Fuel shortages, massive debts, and protesters partying in the presidential palace: Here is what's going on in 'bankrupt' Sri Lanka
- Sri Lanka has become a "bankrupt country" after running out of money, its prime minister said.
- Protests have erupted after food prices soared and fuel supplies were rationed due to shortages.
The president of Sri Lanka, Gotabaya Rajapaksa, 73, resigned on Thursday after fleeing to Singapore in the wake of widespread protests across the island nation sparked by dire shortages of fuel, medicines and huge rises in the cost of basic foodstuffs in recent weeks.
The prime minister, Ranil Wickremesinghe, is now acting president until a new head of state is elected.
So what has gone wrong with Sri Lanka's economy – and how might its problems be solved?
What triggered the protests in Sri Lanka?

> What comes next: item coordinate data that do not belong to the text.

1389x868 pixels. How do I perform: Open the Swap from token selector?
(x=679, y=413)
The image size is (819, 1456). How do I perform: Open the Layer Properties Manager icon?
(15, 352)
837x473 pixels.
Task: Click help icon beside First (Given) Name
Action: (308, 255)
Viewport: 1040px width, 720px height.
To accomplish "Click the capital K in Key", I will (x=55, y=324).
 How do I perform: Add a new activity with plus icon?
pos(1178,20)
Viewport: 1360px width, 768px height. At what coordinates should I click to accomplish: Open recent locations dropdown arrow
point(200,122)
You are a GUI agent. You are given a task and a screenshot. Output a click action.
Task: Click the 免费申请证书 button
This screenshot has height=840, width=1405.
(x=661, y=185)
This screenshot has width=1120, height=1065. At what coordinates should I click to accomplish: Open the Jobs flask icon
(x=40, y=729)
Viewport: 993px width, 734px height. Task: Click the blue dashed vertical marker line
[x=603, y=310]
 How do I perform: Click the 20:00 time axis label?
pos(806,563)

Vladimir Putin's invasion of Ukraine earlier this year sent the cost of oil, natural gas and commodities such as grain soaring globally. Sri Lanka's economy was already poorly managed, according to many experts, and the price rises have proven to be the straw that breaks the camel's back.
Rajapaksa's older brother Mahinda has also served as president and their family has governed Sri Lanka for much of the past 20 years. Their decision to borrow huge sums from China in particular, partly for infrastructure projects of questionable value, and what the Financial Times has described as failed economic policies, caused Sri Lanka to default on its debt in May.
What is a default?
A default occurs when a government stops making interest payments to its creditors. In Sri Lanka's case it owes $51 billion, the FT reported, and has become the first country to default since the Ukraine war began. Other less wealthy countries where a greater proportion of spending goes on food could also follow suit, economists fear.
What are the consequences?
Earlier this month Wickremesinghe said Sri Lanka was now a "bankrupt country," CNN reported.
Because it has run out of foreign currencies such as US dollars, Sri Lanka can no longer pay for imports of fuel and food. People have been told to work from home in a bid to save energy, schools have closed and electricity supplies have become unreliable. Sales of petrol have been restricted, creating huge queues of rickshaw taxis trying to fill up in cities like the capital Colombo.
A state of emergency is now in force, raising fears about the military's actions in a country where a long-running conflict between government forces and the Tamil Tigers only ended a little more than a decade ago.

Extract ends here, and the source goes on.